• [Data records]
####################

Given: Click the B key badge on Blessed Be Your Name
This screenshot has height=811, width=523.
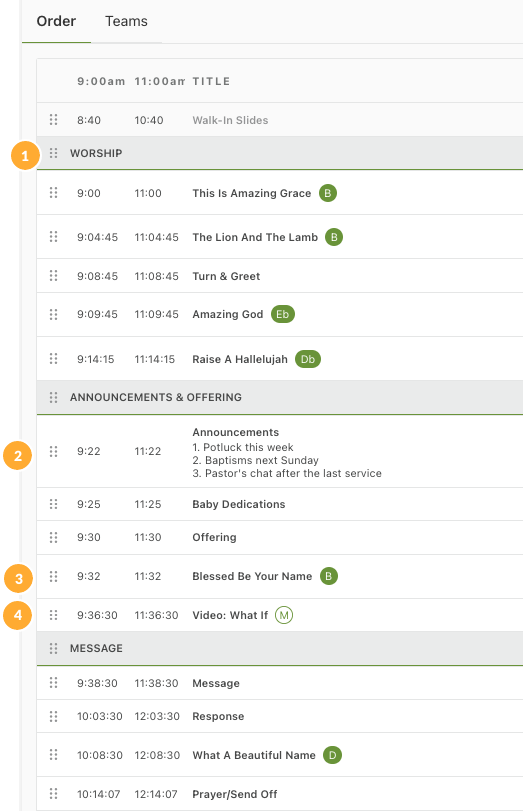Looking at the screenshot, I should pyautogui.click(x=328, y=576).
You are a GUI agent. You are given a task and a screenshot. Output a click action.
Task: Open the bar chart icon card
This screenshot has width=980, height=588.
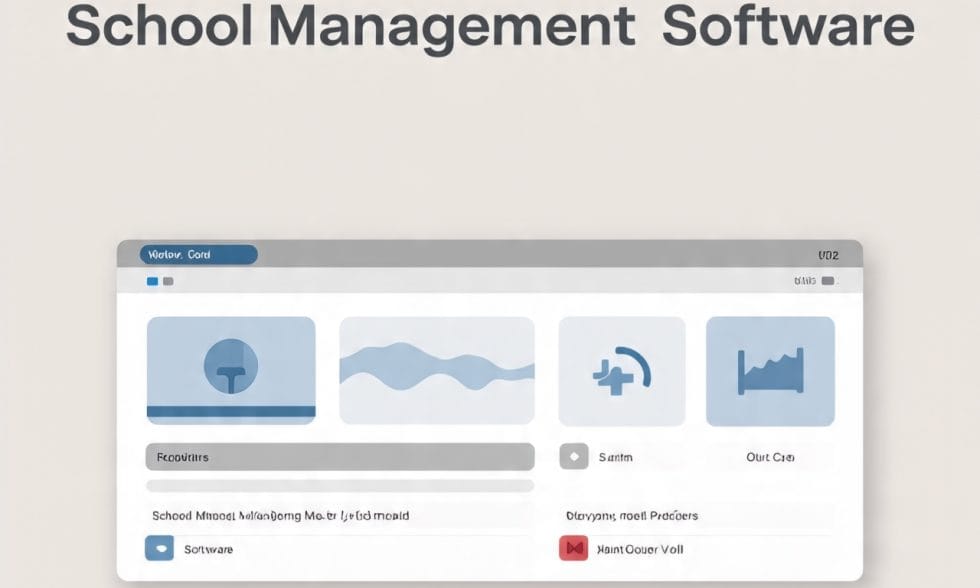point(770,372)
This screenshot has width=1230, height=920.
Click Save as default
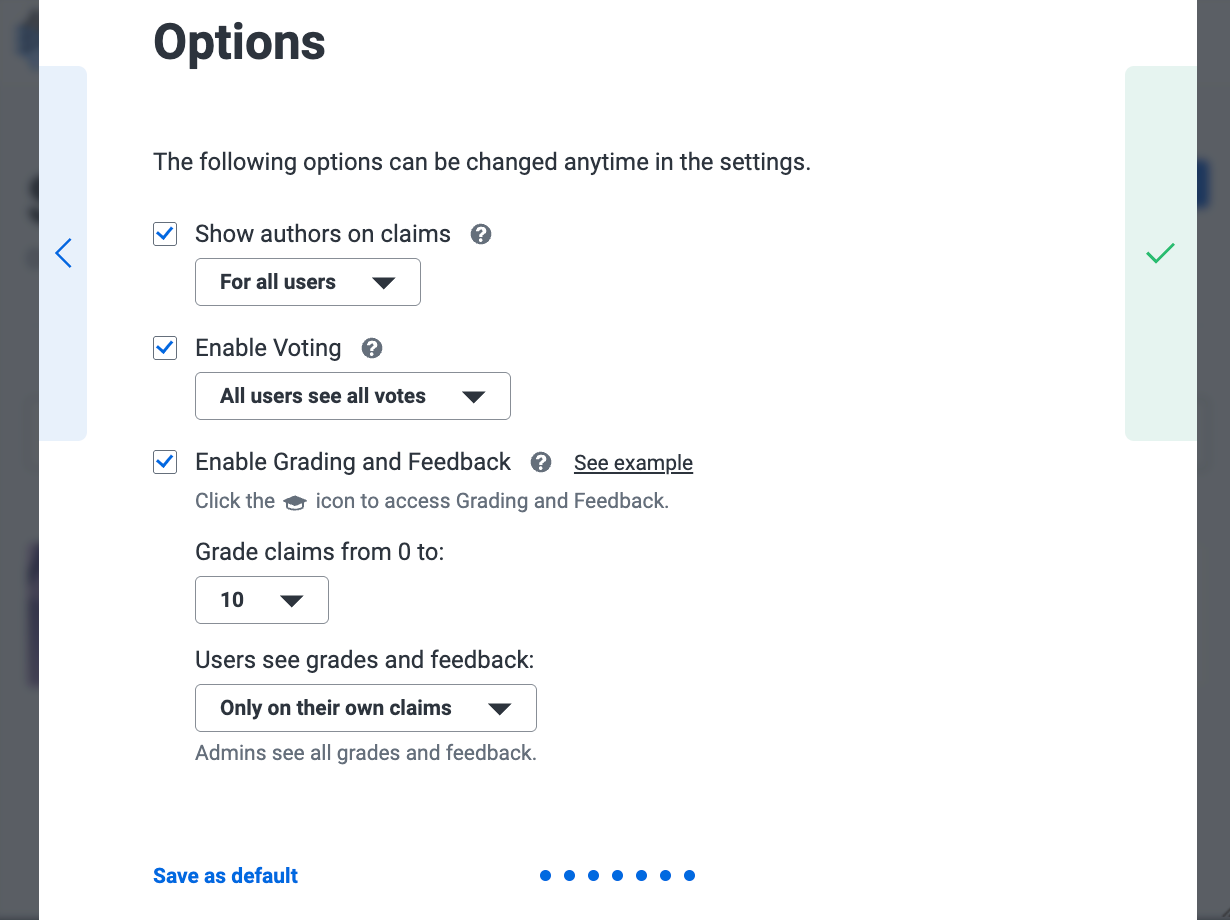(225, 876)
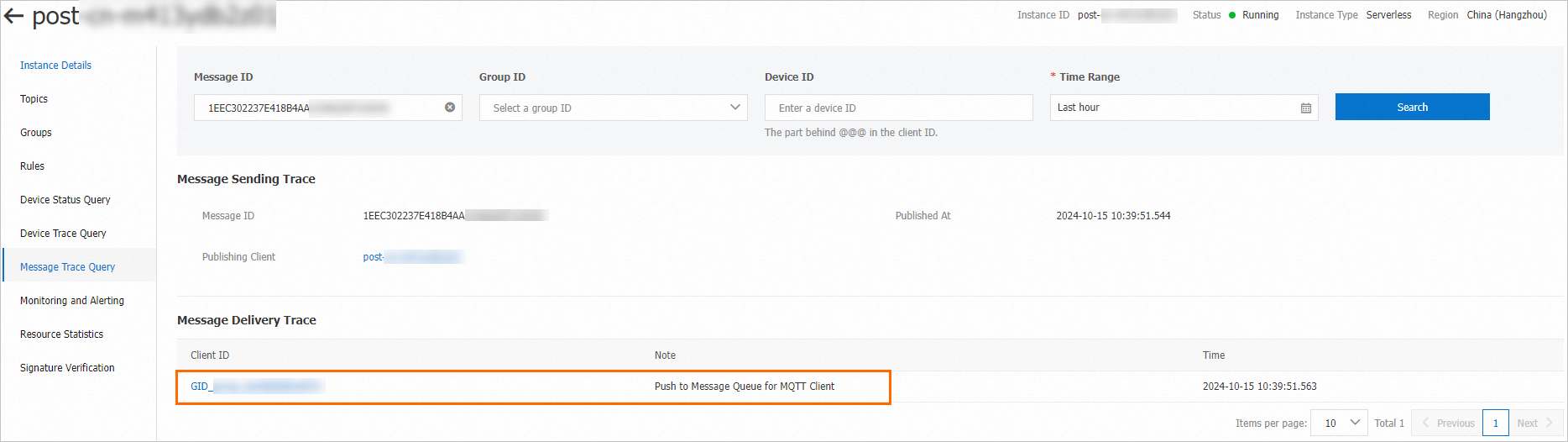This screenshot has width=1568, height=442.
Task: Go to Topics menu item
Action: point(34,99)
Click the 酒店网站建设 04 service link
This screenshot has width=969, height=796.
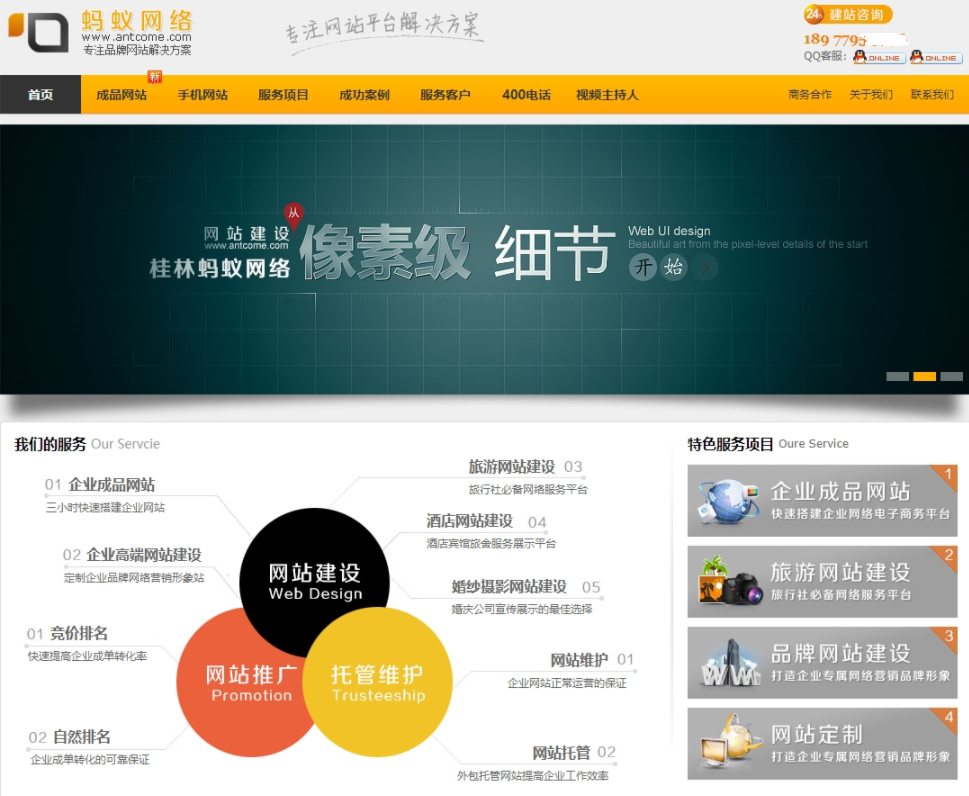tap(470, 521)
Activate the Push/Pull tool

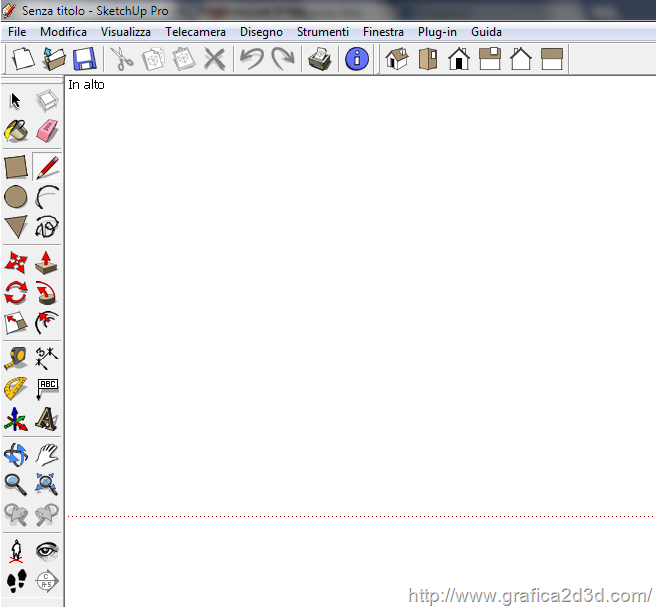pyautogui.click(x=47, y=262)
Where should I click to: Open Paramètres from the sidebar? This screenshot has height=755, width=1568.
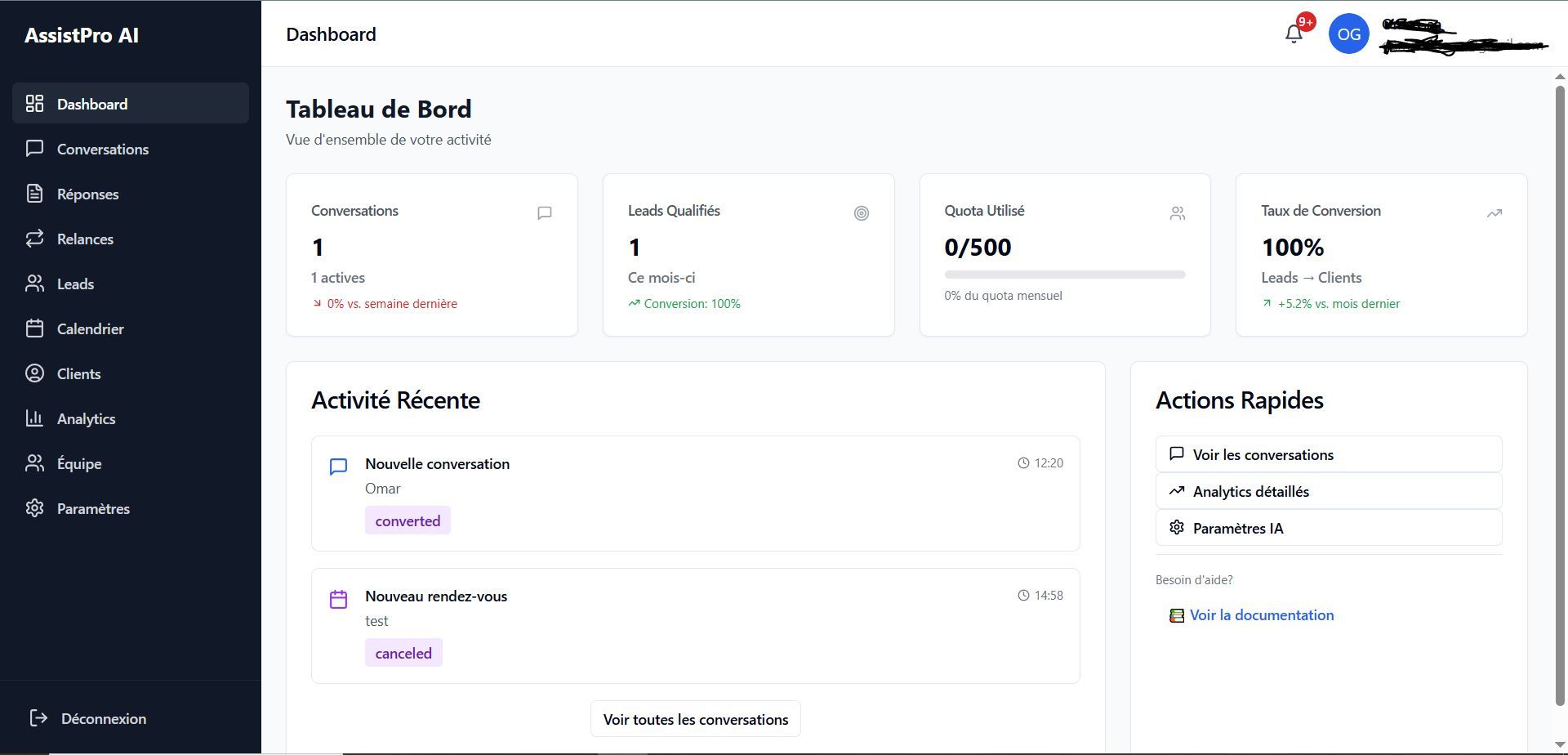pos(93,508)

####################

• [Problem requirements]
Repeat each of the entries above word for word, omitting the pictures.

• [Written reply]
Given: Click the B key badge on Blessed Be Your Name
This screenshot has height=811, width=523.
Looking at the screenshot, I should pyautogui.click(x=328, y=576).
You are a GUI agent. You are given a task and a screenshot. Output a click action.
Task: Open the bar chart icon card
This screenshot has width=980, height=588.
point(770,372)
This screenshot has width=1230, height=920.
Click Save as default
(225, 876)
This screenshot has width=1568, height=442.
Task: Go to Topics menu item
Action: point(34,99)
Click the 酒店网站建设 04 service link
This screenshot has width=969, height=796.
tap(470, 521)
Activate the Push/Pull tool

pyautogui.click(x=47, y=262)
Where should I click to: Open Paramètres from the sidebar? This screenshot has height=755, width=1568.
pos(93,508)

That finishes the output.